Dans le cadre de nos activités régaliennes de suivi des prisonniers politiques et détenus d’opinion au Gabon, Marc ONA et Georges MPAGA défenseurs des droits de l’Homme, se sont vus refusés de rencontrer les détenus politiques de la prison centrale notamment Brice LACCRUCHE ALIHANGA, Bertrand NZIBI et Jean Remy YAMA, sans aucun motif valable et sur un ordre non écrit du Directeur de la prison centrale de Libreville M. NGOUSSI.

Au moment où de nombreuses informations attestent de l’aggravation de l’état de santé de plusieurs prisonniers politiques singulièrement (Brice LACCRUCHE, Jean Remy YAMA), suite à la torture et aux mauvais traitements qui leurs ont été infligés à la prison Centrale de Libreville, cette interdiction confirme la volonté manifeste et délibérée des autorités gabonaises à violer les droits fondamentaux des prisonniers politiques au mépris de tous les principes des droits humains. Il est à noter que Brice LACCRUCHE ALIHANGA, Bertrand NZIBI ABEGUE, Jean Remy YAMA, depuis leurs incarcérations ont régulièrement été privés de leurs droits élémentaires à savoir : le droit à la santé, à la protection et à la dignité.

En 2017 Bertrand NZIBI a été victime de violence orchestrée par l’ancien Directeur de la prison centrale de Libreville M. Paul MITOMBO.

En 2020 et 2021, Brice LACCRUCHE ALIHANGA a été reconnu victime de torture par les Nations Unies.

En 2022, son état de santé s’est brusquement détérioré avec l’apparition d’un cancer qui serait lié aux conditions inhumaines depuis son incarcération à la prison centrale de Libreville.

Le cas de Jean Remy YAMA est aussi similaire. En effet, son état de santé s’est aussi gravement détérioré au point que sa famille et ses avocats ont tiré la sonnette d’alarme quant au risque de décès de cette dernière faute de soins appropriés.

Compte tenu de ce qui précède, les organisations des défenseurs des droits de l’Homme au Gabon, dénoncent le rôle néfaste du gouvernement Gabonais dans la répression des prisonniers politiques qui sont bien que privés de liberté, sont victimes de tortures, de traitement inhumains et d’actes barbares, y compris les viols, les violences sexuelles et la privation des soins.

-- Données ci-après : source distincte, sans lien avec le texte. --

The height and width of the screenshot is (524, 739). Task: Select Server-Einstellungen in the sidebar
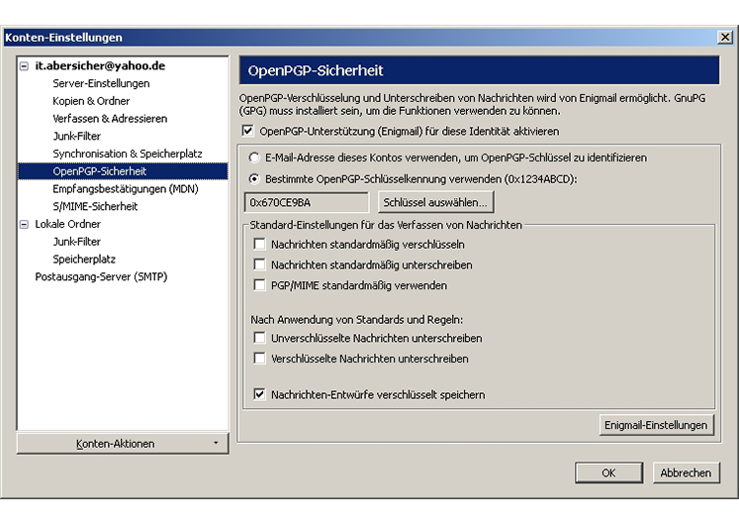click(x=101, y=83)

Devant l’état de dégradation de la santé des deux (2 ) principaux prisonniers politiques dont Brice LACCRUCHE, et Jean Remy YAMA, le régime d’ALI BONGO, met toutes sortes d’obstacles en empêchant que les défenseurs des droits de l’Homme puissent avoir accès aux prisonniers politiques. Il s’agit ici, d’une volonté du Gouvernement gabonais dont le but inavoué est de dissimiler la réalité sur la santé des prisonniers politiques.

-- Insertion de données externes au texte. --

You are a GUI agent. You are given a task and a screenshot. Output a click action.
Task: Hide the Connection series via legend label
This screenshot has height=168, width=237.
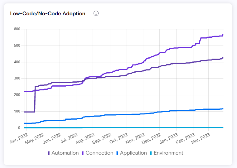click(99, 153)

Le Gabon, pays siégeant au conseil des droits de l’Homme, en organisant et instituant un régime de torture, visant les prisonniers politiques (Brice LACCRUCHE, Jean Remy YAMA, et Bertrand NZIBI), s’inscrit résolument aux nombres des Républiques bananières, qui utilisent la terreur et l’arbitraire pour taire les voix discordantes, instrumentalisent la justice aux fins d’organiser des faux procès. Comme l’a souligné le Groupe de Travail de l’ONU, les violations sont si graves qu’un procès équitable n’est pas envisageable.

Les Organisations des défenseurs des droits de l’Homme au Gabon appellent à la libération immédiate et inconditionnelle de tous les prisonniers politiques du régime, au premier rang desquels : Brice LACCRUCHE, Jean Remy YAMA, et Bertrand NZIBI. Le maintien en prison de ces personnes relève de la prise d’otage politique.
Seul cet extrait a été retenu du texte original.